Given data Block Start

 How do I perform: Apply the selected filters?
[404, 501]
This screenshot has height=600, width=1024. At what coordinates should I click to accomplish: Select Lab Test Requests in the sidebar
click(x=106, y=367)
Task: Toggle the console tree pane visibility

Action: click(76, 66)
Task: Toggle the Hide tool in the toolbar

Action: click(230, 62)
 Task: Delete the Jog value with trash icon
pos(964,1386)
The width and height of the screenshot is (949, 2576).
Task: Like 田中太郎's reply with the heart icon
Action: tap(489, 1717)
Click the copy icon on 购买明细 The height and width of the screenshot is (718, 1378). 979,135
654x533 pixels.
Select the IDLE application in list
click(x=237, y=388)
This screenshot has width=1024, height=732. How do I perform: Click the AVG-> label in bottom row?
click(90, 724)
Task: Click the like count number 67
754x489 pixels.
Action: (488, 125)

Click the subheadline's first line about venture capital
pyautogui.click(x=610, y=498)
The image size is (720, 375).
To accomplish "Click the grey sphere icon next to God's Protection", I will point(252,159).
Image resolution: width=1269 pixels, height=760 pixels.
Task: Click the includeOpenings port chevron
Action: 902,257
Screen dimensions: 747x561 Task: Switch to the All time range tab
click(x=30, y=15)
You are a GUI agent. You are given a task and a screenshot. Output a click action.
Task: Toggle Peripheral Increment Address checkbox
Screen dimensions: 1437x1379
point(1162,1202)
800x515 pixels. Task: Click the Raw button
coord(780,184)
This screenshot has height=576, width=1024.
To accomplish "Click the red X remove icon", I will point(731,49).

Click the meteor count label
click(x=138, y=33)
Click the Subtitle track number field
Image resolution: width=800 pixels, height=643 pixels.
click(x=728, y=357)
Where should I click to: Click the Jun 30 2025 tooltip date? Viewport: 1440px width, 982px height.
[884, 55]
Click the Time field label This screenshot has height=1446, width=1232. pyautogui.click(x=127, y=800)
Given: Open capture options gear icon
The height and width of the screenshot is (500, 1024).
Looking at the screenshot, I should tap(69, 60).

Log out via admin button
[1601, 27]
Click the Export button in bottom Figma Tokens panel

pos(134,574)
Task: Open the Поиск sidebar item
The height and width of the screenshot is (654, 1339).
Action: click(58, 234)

Given data Block End

◆ Your goal ◆
Each line above is to be set down again verbatim.

◆ Result ◆
 How do I perform: Apply the selected filters?
[404, 501]
This screenshot has height=600, width=1024. At what coordinates should I click to accomplish: Select Lab Test Requests in the sidebar
click(x=106, y=367)
Task: Toggle the console tree pane visibility

Action: click(76, 66)
Task: Toggle the Hide tool in the toolbar

Action: click(230, 62)
 Task: Delete the Jog value with trash icon
pos(964,1386)
The width and height of the screenshot is (949, 2576).
Task: Like 田中太郎's reply with the heart icon
Action: tap(489, 1717)
Click the copy icon on 购买明细 The height and width of the screenshot is (718, 1378). 979,135
654x533 pixels.
Select the IDLE application in list
click(x=237, y=388)
This screenshot has width=1024, height=732. How do I perform: Click the AVG-> label in bottom row?
click(90, 724)
Task: Click the like count number 67
754x489 pixels.
Action: (488, 125)

Click the subheadline's first line about venture capital
pyautogui.click(x=610, y=498)
The image size is (720, 375).
To accomplish "Click the grey sphere icon next to God's Protection", I will point(252,159).
Image resolution: width=1269 pixels, height=760 pixels.
Task: Click the includeOpenings port chevron
Action: 902,257
Screen dimensions: 747x561 Task: Switch to the All time range tab
click(x=30, y=15)
You are a GUI agent. You are given a task and a screenshot. Output a click action.
Task: Toggle Peripheral Increment Address checkbox
Screen dimensions: 1437x1379
point(1162,1202)
800x515 pixels. Task: Click the Raw button
coord(780,184)
This screenshot has height=576, width=1024.
To accomplish "Click the red X remove icon", I will point(731,49).

Click the meteor count label
click(x=138, y=33)
Click the Subtitle track number field
Image resolution: width=800 pixels, height=643 pixels.
click(x=728, y=357)
Where should I click to: Click the Jun 30 2025 tooltip date? Viewport: 1440px width, 982px height.
[884, 55]
Click the Time field label This screenshot has height=1446, width=1232. pyautogui.click(x=127, y=800)
Given: Open capture options gear icon
The height and width of the screenshot is (500, 1024).
Looking at the screenshot, I should tap(69, 60).

Log out via admin button
[1601, 27]
Click the Export button in bottom Figma Tokens panel

pos(134,574)
Task: Open the Поиск sidebar item
The height and width of the screenshot is (654, 1339).
Action: click(58, 234)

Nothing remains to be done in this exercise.